Just Breathe

Just-breathing-wines
“If you were cooped up in a bottle for twenty years, you’d need to breathe a little too.”

I first heard this adage in culinary school during a wine affinity class, and lived by these words for many years.  When opening up an old wine, let it breathe for a few hours – the astringent tannins that help to preserve the wine, need a little softening.  And aerating the wine also lets the flavors develop.

My uncle Janusz similarly follows this rule on his impressive collection of first growth Bordeauxs.  Whenever I visit him, we plan our day so that we are home at the right moment to open the evening’s wine.  He insists that some wines, such as the 1982 Chateau Cos d’Estrournel, needs several hours. So at 2pm we open the wine we will serve at 7pm.

On one visit we experimented with wine aerators – the gadget that funnels wine into a glass or decanter through a special tube that amplifies the breathing process.   After pouring many bottles of wine through the aerator many times, tasting and taking copious notes, we were a little giddy.  Not just from the buzz of alcohol (I’m not very good at spitting), but from the discovery that each pass through the aerator simulated about 1 hour of breathing.

Most of our experiments involved $10 – $20 bottles of red wine and not the more expensive ($200+ per bottle) Bordeauxs.  We did experiment with one of the more refined bottles and this killed the wine, sending it downhill faster than Lindsey Vonn.

Why is it that some wines benefit from the aerator but others do not?  Is that some wines need to breathe, where as others need to age?

I’m not a scientist, and my head spins a little trying to wrap my mind around the difference between aging and breathing, between softening tannins and flavors blooming.  And this time, it’s not the wine causing the spin. 

I just returned from another visit… we drank amazingly well:
1982 Chateau Ducru Beaucaillou
1978 Chateau Montrose
1971 Chateau Latour
1982 Pichon Longueville Comtesse de Lalande
1986 Pichon Longueville Comtesse de Lalande

This time, we didn’t rearrange our schedules for the wines… we went out on hikes and horseback riding.  When we returned to the house around 5pm, we opened wines for dinner.  Amazingly, the wines drank beautifully straight from the bottle.  Especially, the 1982 Pichon and the 1971 Latour.   The tannins were soft, the fruit flavors were full and the leathery oak and spice were perfectly balanced. 

So it would seem, perfectly aged wines require no breathing to soften tannins, just a few swirls in the glass to let the flavors envelop the palate.

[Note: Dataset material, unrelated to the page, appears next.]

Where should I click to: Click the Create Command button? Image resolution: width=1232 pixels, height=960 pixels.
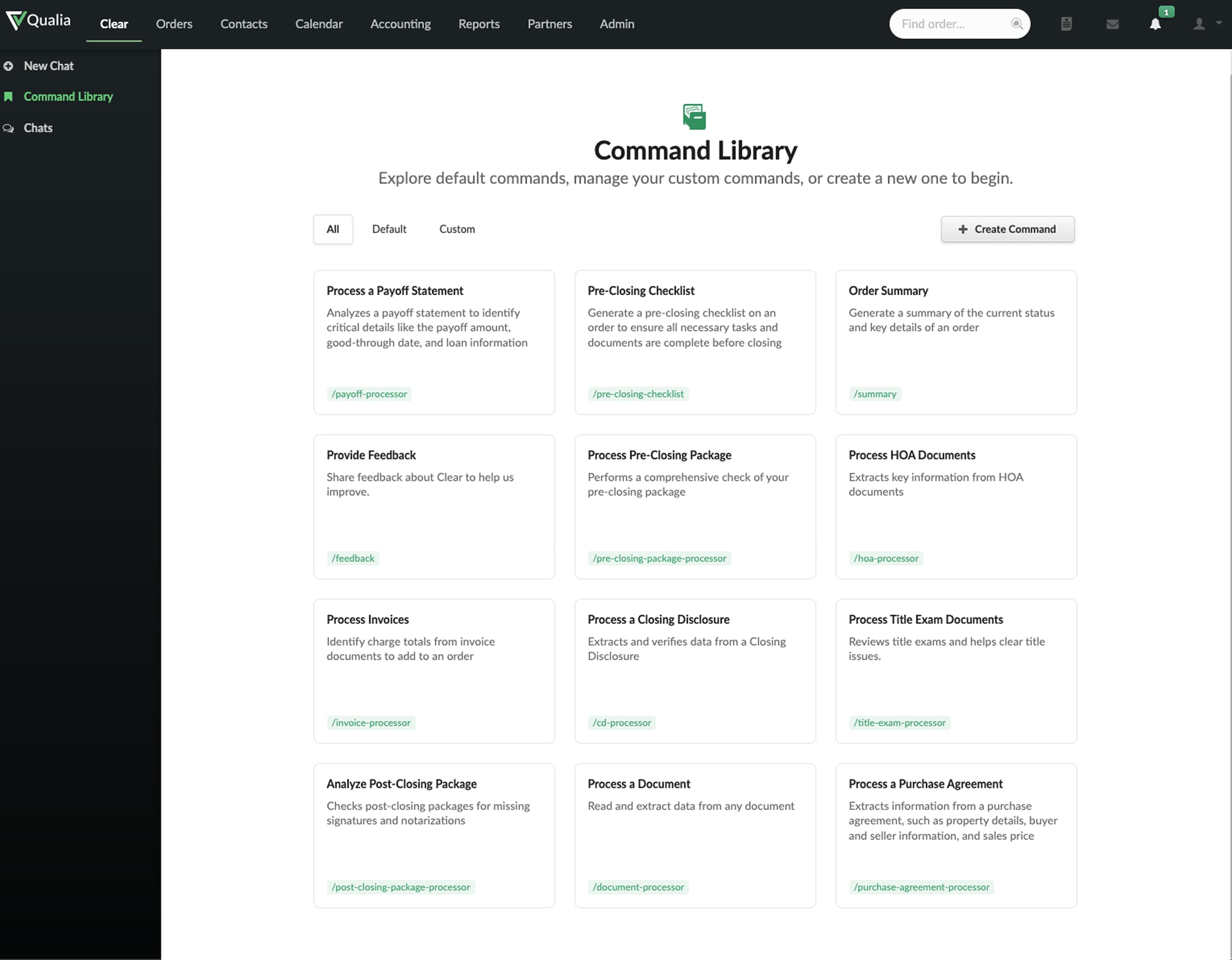coord(1008,229)
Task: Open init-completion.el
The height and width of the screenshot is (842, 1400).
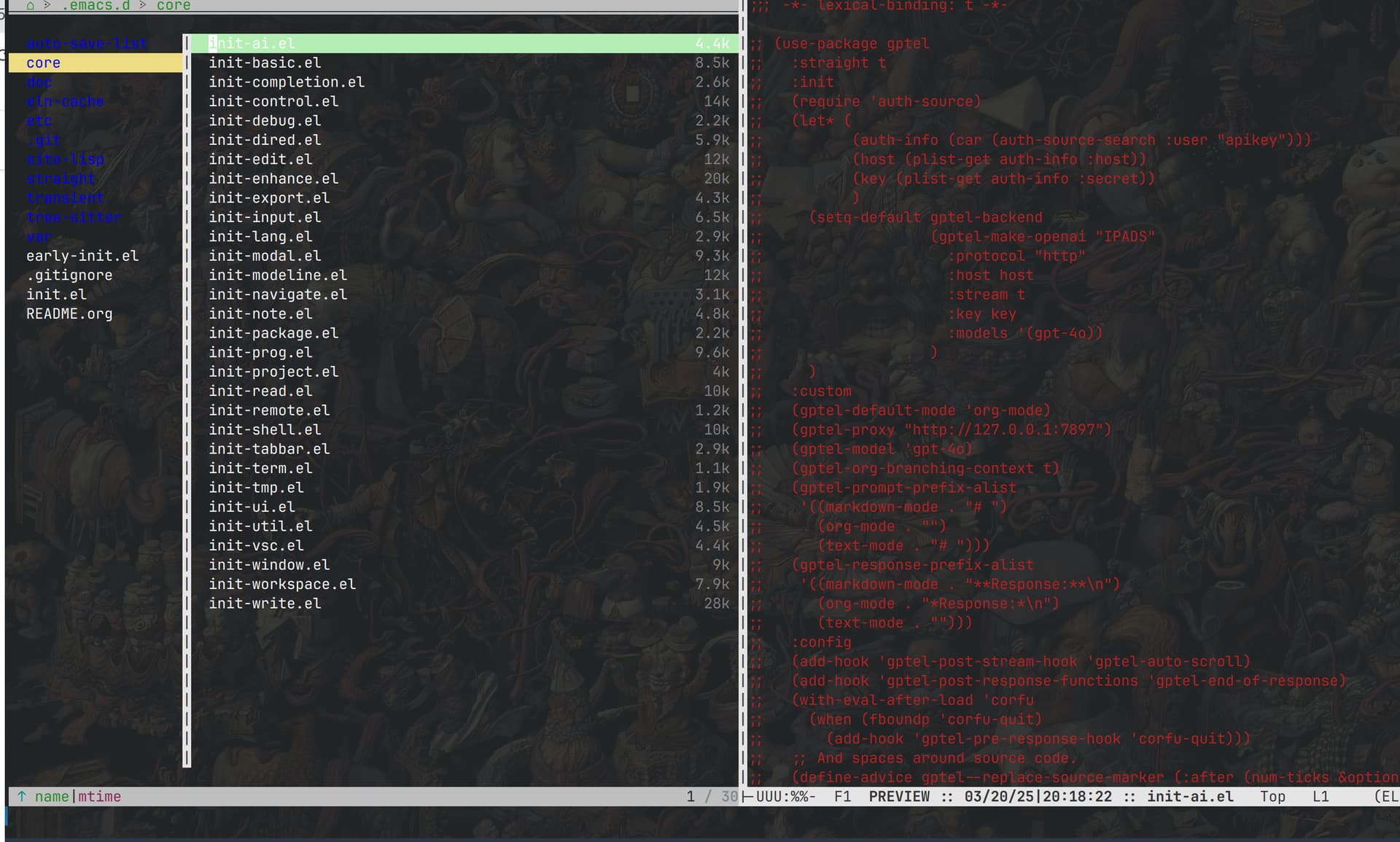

What has been your experience?

2 Replies to “Just Breathe”

  1. in my experience – mostly limited to bottles at the lower end of the age and price spectrum, but interspersed with the occasional financial splurge – a decanter is an aged wine’s best friend, not to mention a good friend to even the humblest vin de table. We drank a 2001 barbera recently that we had been saving from our honeymoon, and let it breathe for an hour in the decanter before quaffing and it was, well, ethereal, not that I have any sense how it might have been had we drunk it straight after corking as we foolishly only bought one bottle. Still, the great thing about all questions related to wine is that you can only learn by drinking it!